▶ Your goal
Rewrite the listing from the line containing "You are a GUI" down to the line containing "[x=110, y=65]", switching "click action" to "tap action" and leaving everything else unchanged. Omit the pictures.

▶ Records supplied
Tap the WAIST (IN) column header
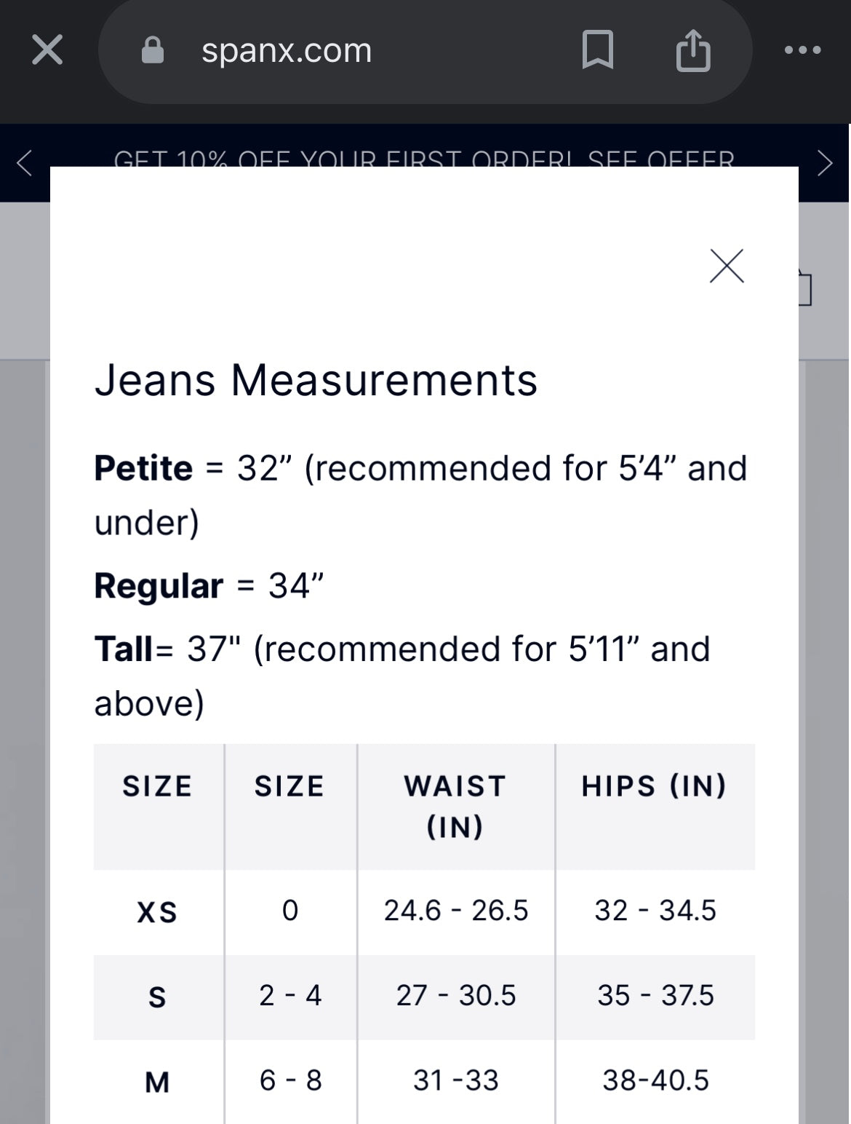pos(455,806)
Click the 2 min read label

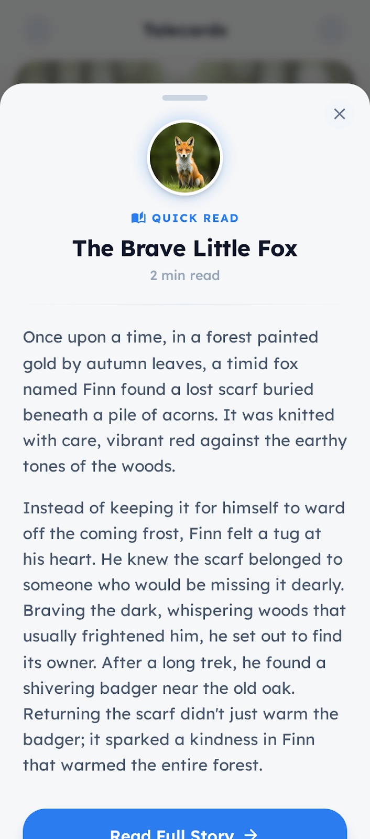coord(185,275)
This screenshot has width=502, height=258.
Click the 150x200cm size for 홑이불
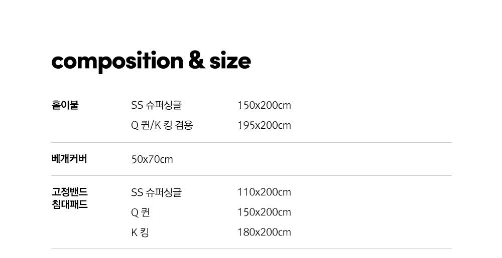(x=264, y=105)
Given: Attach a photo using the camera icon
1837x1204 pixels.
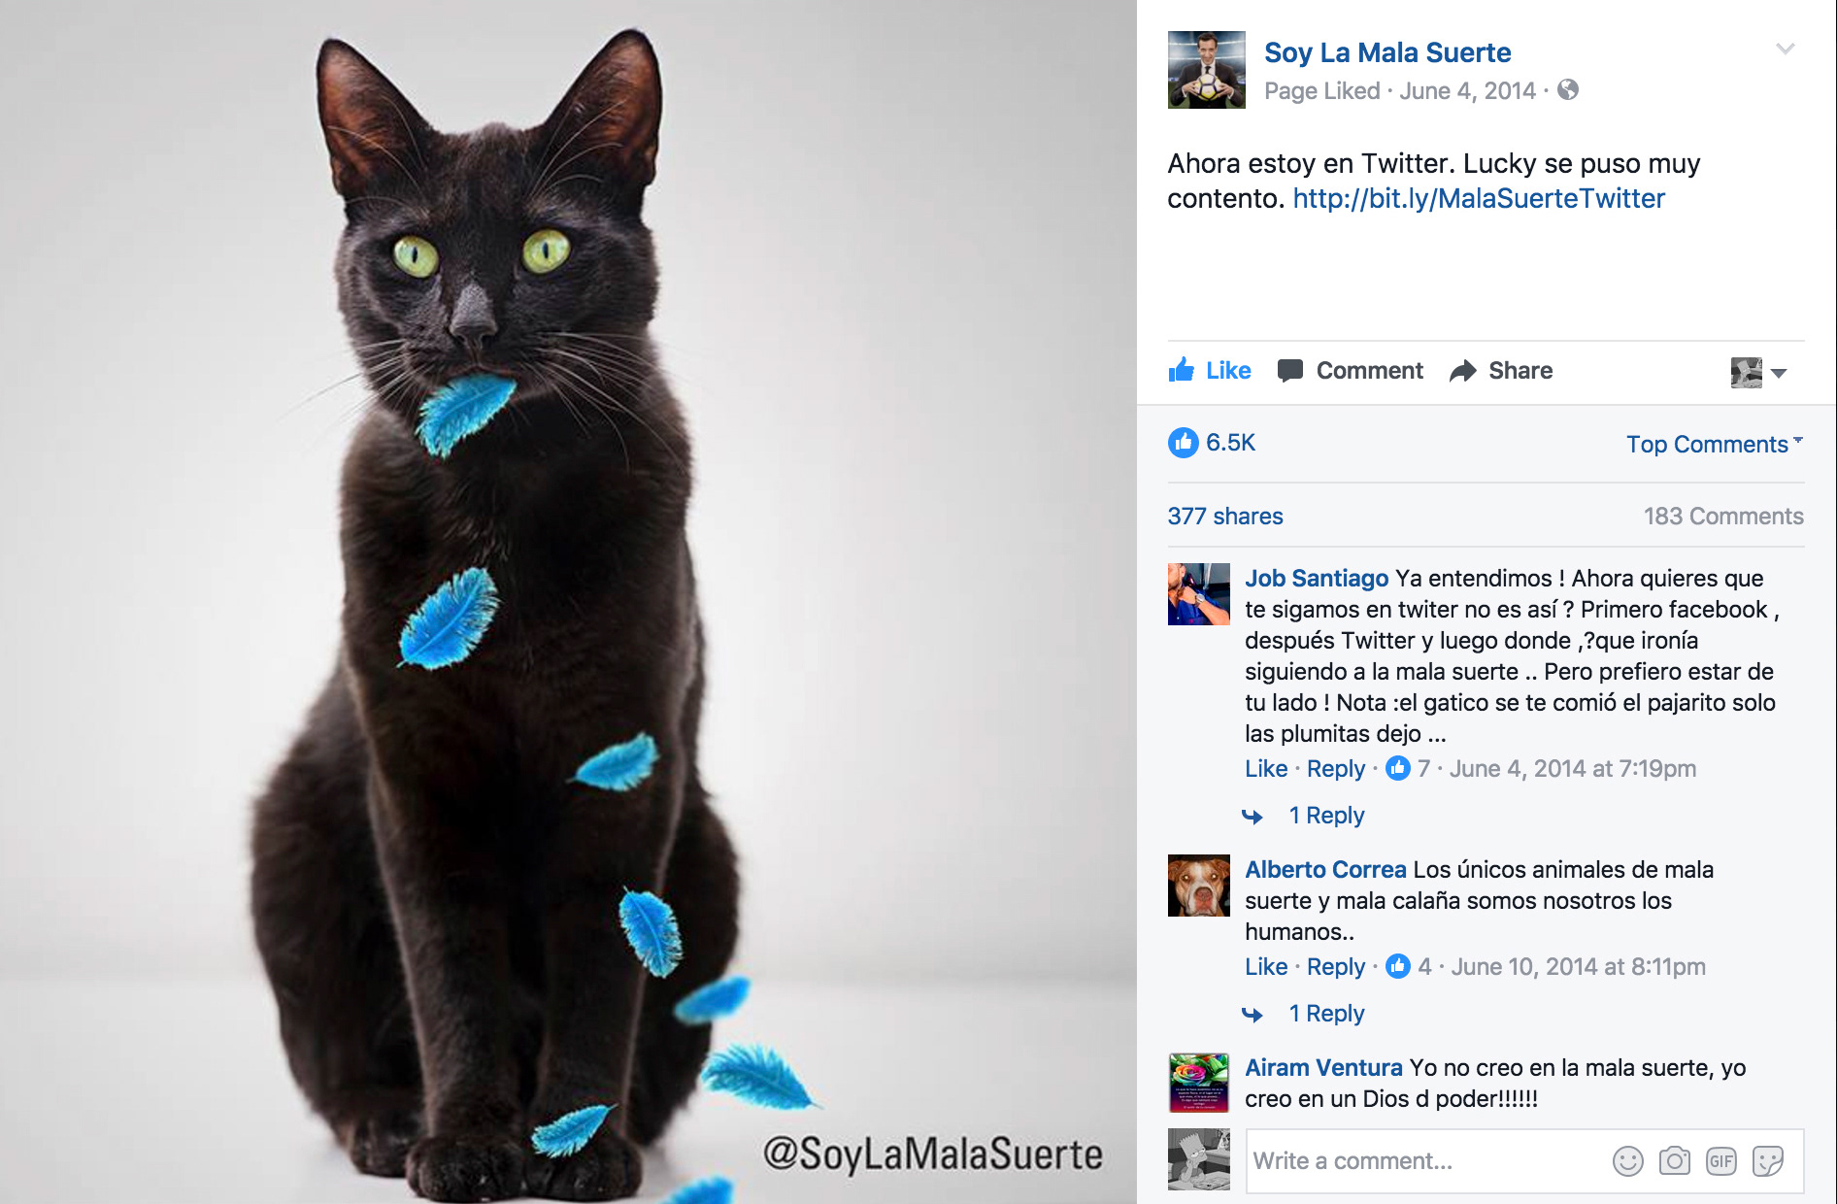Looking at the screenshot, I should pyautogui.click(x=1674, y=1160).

---

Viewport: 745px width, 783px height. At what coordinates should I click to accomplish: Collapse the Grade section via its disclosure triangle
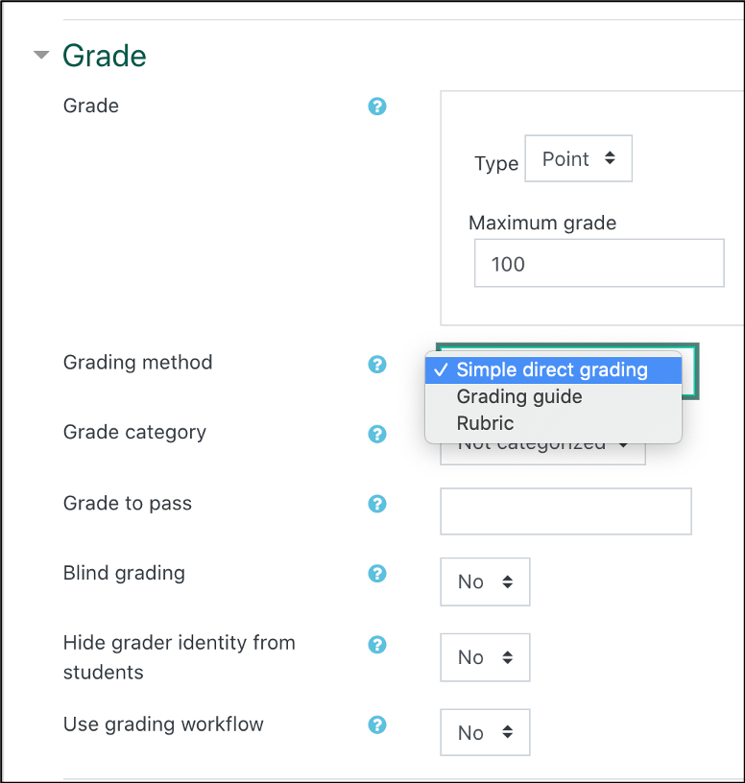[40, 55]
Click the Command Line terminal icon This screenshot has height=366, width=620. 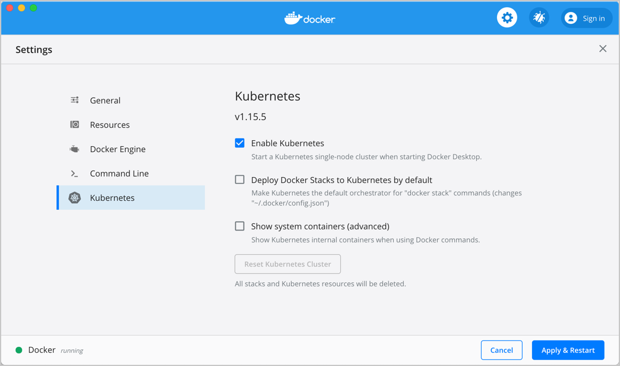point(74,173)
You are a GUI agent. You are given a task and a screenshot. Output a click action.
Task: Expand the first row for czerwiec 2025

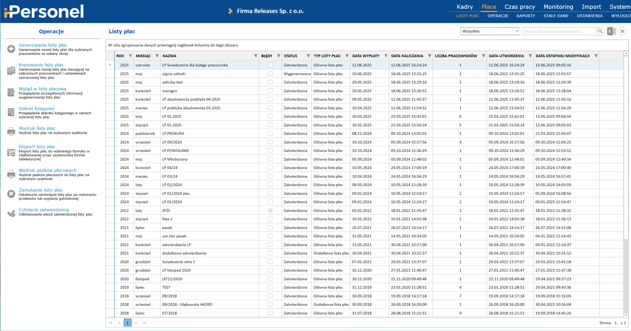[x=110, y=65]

---

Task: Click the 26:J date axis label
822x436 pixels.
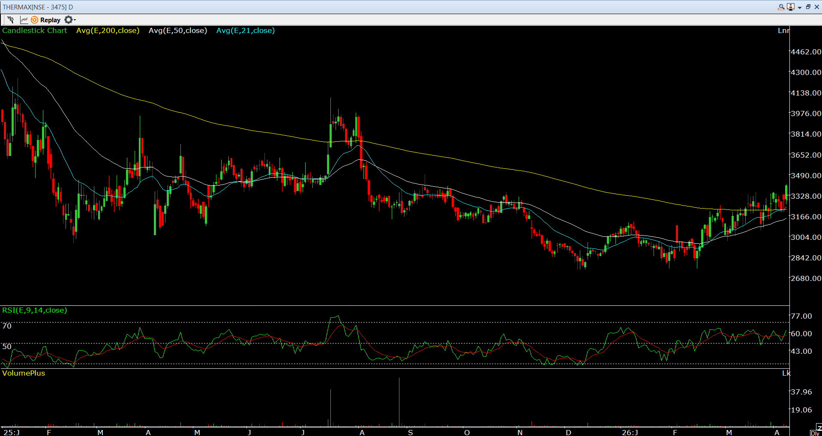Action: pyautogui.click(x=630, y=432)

▶ Response for this exercise
You are a GUI agent. You are given a task and a screenshot. Output a tap action.
Task: Expand the first row for czerwiec 2025

[x=110, y=65]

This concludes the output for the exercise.